Em nítida contradição entre o teórico e prático, a falta de estrutura adequada e ausência de programas efetivos de ressocialização contribuíram para a marginalização e a criminalização dos “menores” atendidos, em vez de oferecer-lhes o suporte necessário para uma reintegração saudável na sociedade.
A partir da década de 1970, surgiram movimentos sociais e organizações que lutavam pela garantia dos direitos da infância e adolescência, sendo considerado um marco importante a criação do Movimento Nacional de Meninos e Meninas de Rua, que denunciou as violações sofridas por crianças e adolescentes em situação de rua e exigiu a implementação de políticas públicas.
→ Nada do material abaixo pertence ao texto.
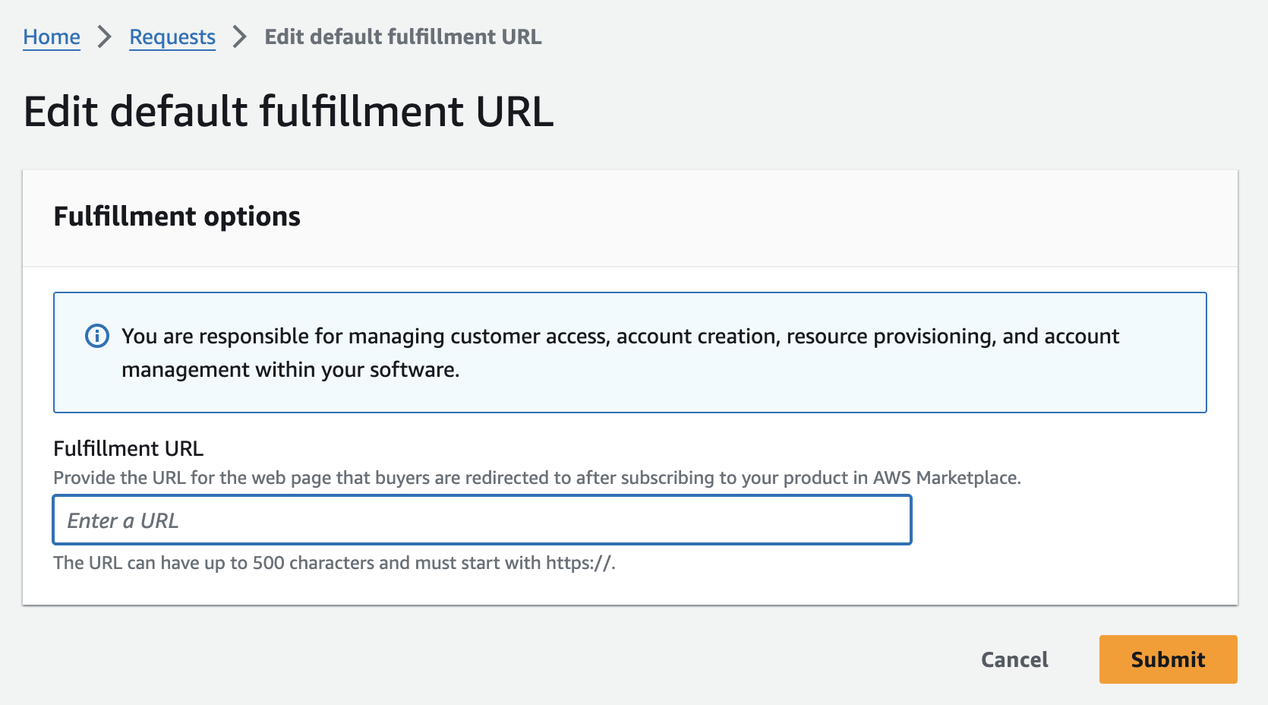Viewport: 1268px width, 705px height.
Task: Click the breadcrumb chevron after Requests
Action: (240, 36)
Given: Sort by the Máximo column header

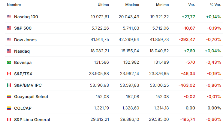Looking at the screenshot, I should click(x=132, y=5).
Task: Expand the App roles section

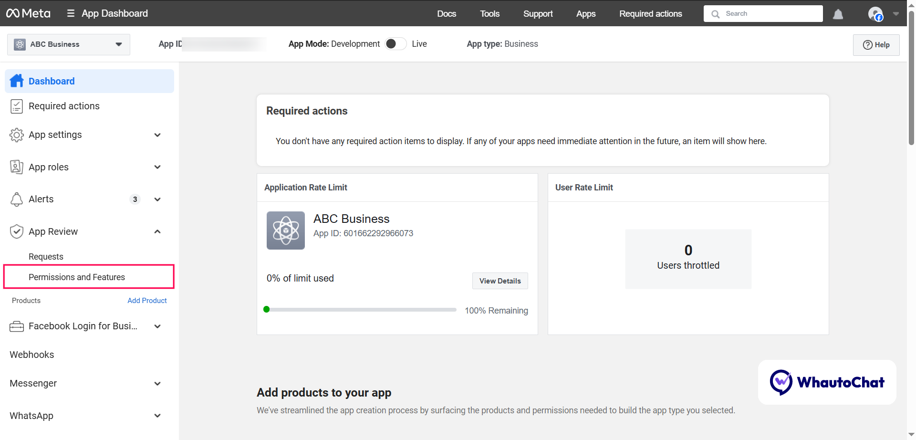Action: pos(157,167)
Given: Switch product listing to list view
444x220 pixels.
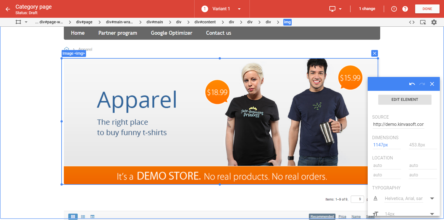Looking at the screenshot, I should click(83, 216).
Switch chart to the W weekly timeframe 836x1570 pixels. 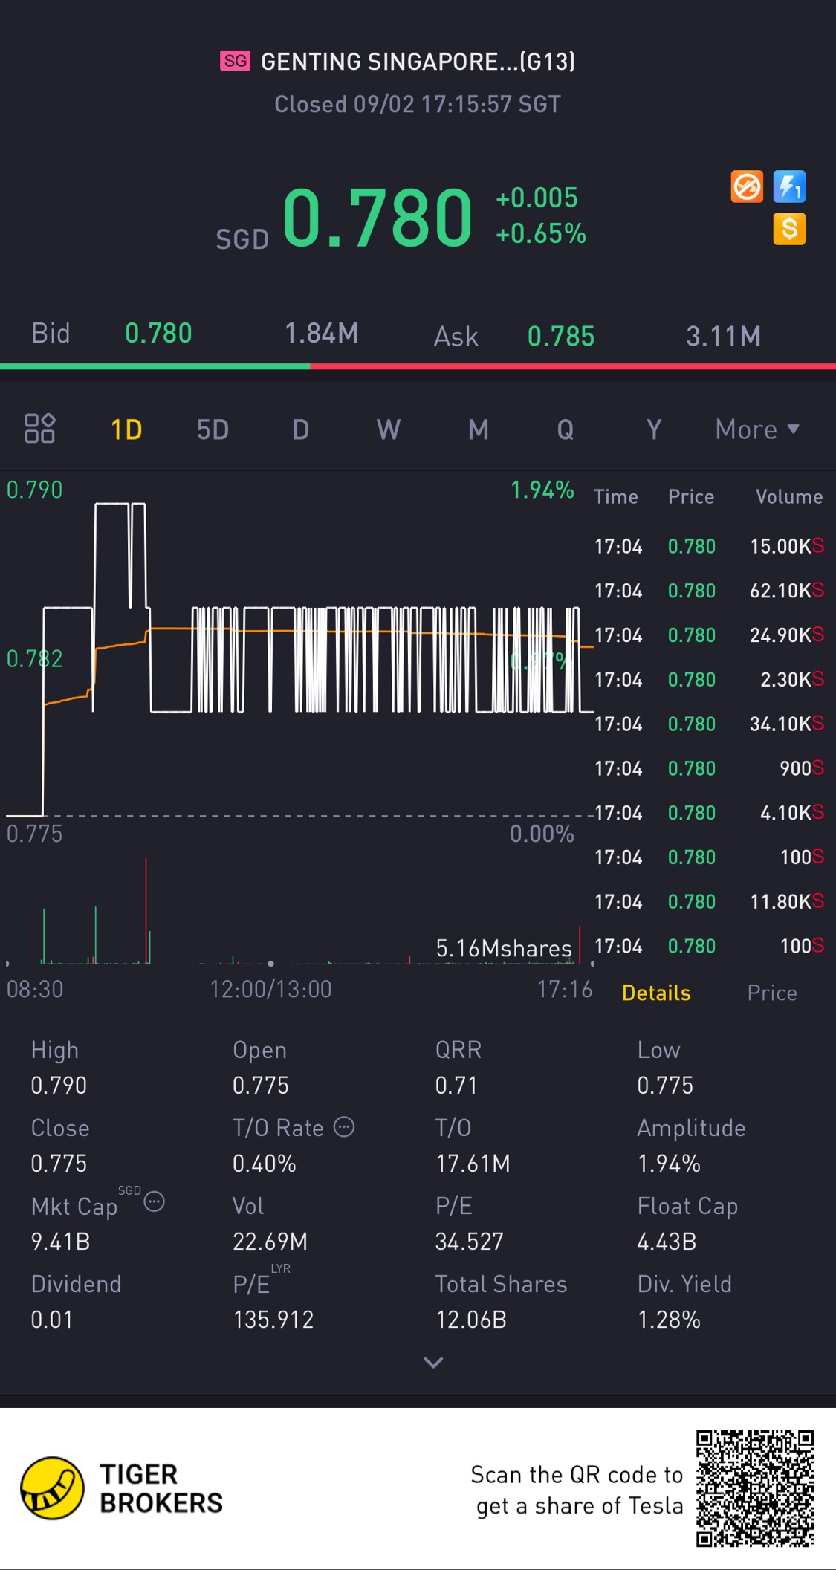[x=388, y=429]
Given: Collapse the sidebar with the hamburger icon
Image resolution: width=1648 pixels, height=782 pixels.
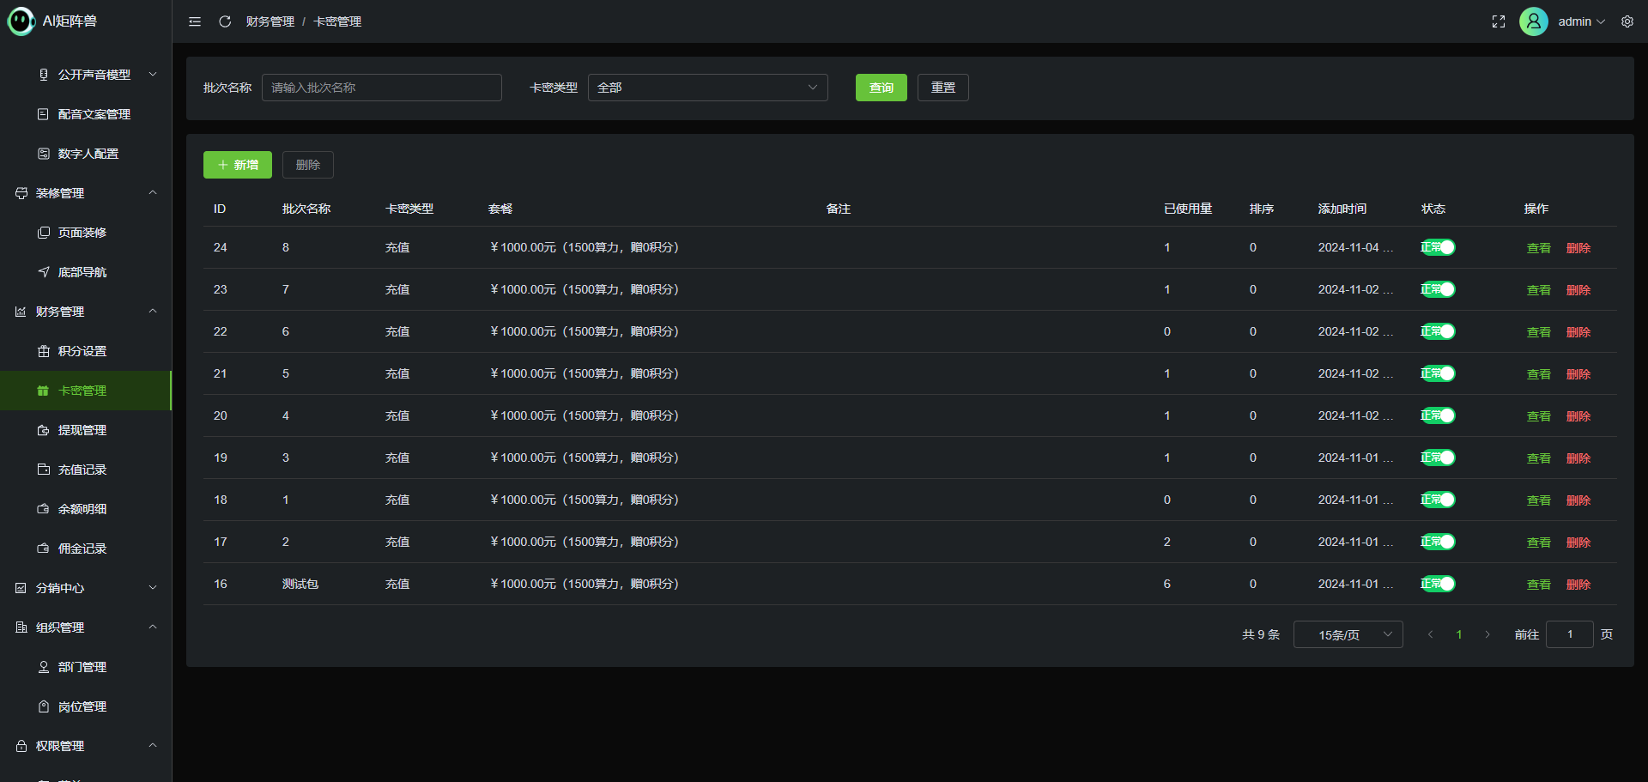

De fato, os movimentos de direitos humanos tiveram uma influência significativa na evolução do direito das crianças e dos adolescentes, especialmente com a criação da Doutrina da Proteção Integral. Fruto da Declaração dos Direitos da Criança, elaborada por Eglantyne Jebb e adotada pela Liga das Nações em 1924, foi criado um marco importante para o implemento da Doutrina da Proteção Integral, estabelecendo princípios fundamentais para a proteção dos direitos das crianças, reconhecendo-as como sujeitos de direitos específicos e exigindo a adoção de medidas adequadas para garantir seu bem-estar e desenvolvimento integral.
A Doutrina da Proteção Integral representou uma mudança de paradigma na abordagem do direito das crianças e dos adolescentes, enfatizando a necessidade de proteger todos os aspectos do desenvolvimento das crianças e adolescentes, incluindo sua saúde física e mental, educação, proteção contra a violência e exploração, participação ativa na sociedade e respeito à sua identidade cultural.
Devido à intensa mobilização de organizações populares nacionais e atores envolvidos com a infância e juventude, bem como a pressão de organismos internacionais como o UNICEF, surgiu um movimento de ruptura com o modelo da “Situação Irregular” estabelecido pelo Código de Menores. Nesse contexto, destaca-se a atuação do Movimento Nacional dos Meninos e Meninas de Rua – MNMMR, que teve um papel fundamental na busca por uma participação ativa e representativa de diversos segmentos da sociedade interessados na promoção dos direitos da infância e juventude.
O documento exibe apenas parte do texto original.